I personally believe that Karpeles committed fraud and stole users' money, but I believe that category of risk was absolutely known and correctly priced into the instrument. What do you folks think?
EDIT: A rational response is a much more satisfying outcome for you, if you can pull it off, rather than mere downvoting to attempt to force your hopes for reality onto the world.. yes, you do achieve a minor victory, a move forward against the hurt, downvoted opponent.. but not truly closer to victory, secure in a rational interpretation of events.
I'm inclined to believe that it was incompetence & overconfidence that lead to the collapse. I suppose we will have a better understanding of what happened in the months to come.
Incompetence can be criminal. I was speaking towards intent. It's doubtful there was intent to defraud. This doesn't mean that those involved shouldn't suffer the consequences of their actions.
That would seem to mean either something went horribly and abruptly wrong with his scheme, or he forgot "and run". Which one are you postulating, and why?
With carefully staged incompetence, you can commit fail-safe theft (where if you are discovered, you can claim it was all an accident/a product of your incompetence/a misunderstanding).
I've covered one way that this can work here: https://news.ycombinator.com/item?id=7302672 If I were going to even attempt a theft as large as this (if in fact it was an attempted theft), I would make the scheme being fail-safe the highest priority. The scheme being fail-safe should be a higher priority than even the scheme working.
And I can't tell you why. Maybe I'm projecting. But it's my gut intuition. Though is this not a category of thought that should be discerned via "fast thinking"? Are there any studies that compare test subjects' judgments of guilt, based on defendant photographs, to jury verdicts?

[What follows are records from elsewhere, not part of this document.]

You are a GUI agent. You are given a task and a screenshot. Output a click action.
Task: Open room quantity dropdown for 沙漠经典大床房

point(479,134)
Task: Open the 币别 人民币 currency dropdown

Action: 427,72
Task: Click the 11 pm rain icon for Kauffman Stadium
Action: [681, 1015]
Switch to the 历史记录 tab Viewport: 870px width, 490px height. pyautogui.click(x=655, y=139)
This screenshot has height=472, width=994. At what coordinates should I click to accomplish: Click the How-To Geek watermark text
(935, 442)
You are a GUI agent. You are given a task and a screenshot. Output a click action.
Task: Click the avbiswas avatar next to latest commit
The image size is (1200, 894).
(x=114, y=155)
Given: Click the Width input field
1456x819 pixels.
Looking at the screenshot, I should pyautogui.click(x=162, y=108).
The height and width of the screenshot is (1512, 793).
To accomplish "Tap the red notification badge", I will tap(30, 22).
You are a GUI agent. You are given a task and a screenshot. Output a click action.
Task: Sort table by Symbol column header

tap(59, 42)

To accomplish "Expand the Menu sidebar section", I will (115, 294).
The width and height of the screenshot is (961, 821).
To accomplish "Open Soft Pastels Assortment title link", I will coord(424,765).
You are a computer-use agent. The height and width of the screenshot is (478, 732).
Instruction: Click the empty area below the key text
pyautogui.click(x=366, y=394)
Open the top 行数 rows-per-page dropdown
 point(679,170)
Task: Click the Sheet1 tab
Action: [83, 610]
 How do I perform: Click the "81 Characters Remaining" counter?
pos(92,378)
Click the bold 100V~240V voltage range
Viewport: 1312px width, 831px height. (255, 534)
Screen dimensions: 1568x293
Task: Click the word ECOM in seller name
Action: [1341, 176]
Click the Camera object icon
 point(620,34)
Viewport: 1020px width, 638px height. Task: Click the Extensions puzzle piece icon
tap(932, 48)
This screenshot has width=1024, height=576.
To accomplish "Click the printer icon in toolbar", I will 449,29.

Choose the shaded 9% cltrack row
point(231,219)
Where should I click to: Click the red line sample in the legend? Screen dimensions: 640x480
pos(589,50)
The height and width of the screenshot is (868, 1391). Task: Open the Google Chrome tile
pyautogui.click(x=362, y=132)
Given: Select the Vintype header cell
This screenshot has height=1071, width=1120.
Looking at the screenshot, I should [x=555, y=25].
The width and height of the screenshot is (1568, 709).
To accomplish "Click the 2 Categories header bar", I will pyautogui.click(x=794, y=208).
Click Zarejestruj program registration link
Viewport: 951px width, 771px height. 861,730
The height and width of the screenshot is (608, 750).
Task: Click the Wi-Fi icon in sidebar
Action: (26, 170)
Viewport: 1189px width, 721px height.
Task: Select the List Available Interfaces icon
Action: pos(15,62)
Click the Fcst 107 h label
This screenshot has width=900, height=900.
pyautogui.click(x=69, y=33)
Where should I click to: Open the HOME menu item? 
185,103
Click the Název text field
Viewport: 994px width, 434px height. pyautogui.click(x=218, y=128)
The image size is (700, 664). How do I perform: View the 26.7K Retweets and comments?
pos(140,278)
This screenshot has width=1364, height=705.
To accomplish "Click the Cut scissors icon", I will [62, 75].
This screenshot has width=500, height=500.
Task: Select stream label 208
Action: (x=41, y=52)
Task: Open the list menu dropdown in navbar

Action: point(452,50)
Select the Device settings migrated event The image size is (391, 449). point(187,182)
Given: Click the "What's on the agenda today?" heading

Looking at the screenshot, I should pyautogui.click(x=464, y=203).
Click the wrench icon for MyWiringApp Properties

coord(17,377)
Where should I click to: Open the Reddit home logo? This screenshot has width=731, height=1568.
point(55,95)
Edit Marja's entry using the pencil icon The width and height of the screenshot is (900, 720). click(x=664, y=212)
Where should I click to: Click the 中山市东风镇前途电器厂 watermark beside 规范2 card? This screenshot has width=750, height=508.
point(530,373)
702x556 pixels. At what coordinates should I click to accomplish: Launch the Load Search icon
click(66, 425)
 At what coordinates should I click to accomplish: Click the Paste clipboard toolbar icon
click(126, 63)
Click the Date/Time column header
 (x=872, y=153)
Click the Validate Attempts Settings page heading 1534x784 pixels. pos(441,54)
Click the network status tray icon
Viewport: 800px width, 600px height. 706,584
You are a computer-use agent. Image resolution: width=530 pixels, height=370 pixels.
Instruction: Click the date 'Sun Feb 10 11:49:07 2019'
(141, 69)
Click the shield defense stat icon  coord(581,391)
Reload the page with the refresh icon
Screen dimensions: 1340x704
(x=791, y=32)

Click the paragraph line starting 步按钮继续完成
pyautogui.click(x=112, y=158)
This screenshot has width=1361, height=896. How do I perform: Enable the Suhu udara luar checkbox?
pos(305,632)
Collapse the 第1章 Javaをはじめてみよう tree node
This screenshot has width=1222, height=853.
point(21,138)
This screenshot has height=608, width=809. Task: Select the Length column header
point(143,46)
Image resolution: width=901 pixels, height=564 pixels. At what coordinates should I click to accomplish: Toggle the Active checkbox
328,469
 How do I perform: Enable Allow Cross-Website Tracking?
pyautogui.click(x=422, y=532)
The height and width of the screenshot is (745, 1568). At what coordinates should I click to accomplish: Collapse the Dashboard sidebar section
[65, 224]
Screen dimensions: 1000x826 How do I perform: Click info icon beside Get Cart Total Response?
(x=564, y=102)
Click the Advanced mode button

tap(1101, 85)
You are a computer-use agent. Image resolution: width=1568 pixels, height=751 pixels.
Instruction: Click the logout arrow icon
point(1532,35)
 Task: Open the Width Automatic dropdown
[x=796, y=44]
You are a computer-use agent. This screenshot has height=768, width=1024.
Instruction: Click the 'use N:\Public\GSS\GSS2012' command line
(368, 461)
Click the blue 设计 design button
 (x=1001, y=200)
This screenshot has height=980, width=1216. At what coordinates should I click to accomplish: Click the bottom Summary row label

Any jury, anywhere, for any case. People who think they can infer guilt from an utterly neutral facial expression captured in a still image are not fit to participate in any system of justice.
edit: hahahaha, all right, whatever. he still looks guilty to me. sorry if he's innocent. regardless, there is definitely a sentiment, and i voiced it. i don't regret contributing. maybe my tone or something could have been improved? i'm not sure, because i don't disagree with my actions.
Companies not involved with BitCoin lose large amounts of money and/or customer payment details (which is the same as losing their customers' money, in a sense) all the time, for reasons having nothing to do with malice on the part of the companies.
Why do you hold BitCoin-based companies to be different?
I've been at some places with pretty horrific internal security. It's easy to imagine that someone was trusted who shouldn't have been, and had access to nearly everything, including "cold" wallets. Heck, if they were working remotely they might not have even needed to "run".
Exactly. The reason I don't think it was Karpeles who did it is that his name is all over the place. He has (had?) a lot to lose if he decided to do something as brash as this.
EDIT: A rational response is a much more satisfying outcome for you, if you can pull it off, rather than mere downvoting to attempt to force your hopes for reality onto the world.. yes, you do achieve a minor victory, a move forward against the hurt, downvoted opponent.. but not truly closer to victory, secure in a rational interpretation of events.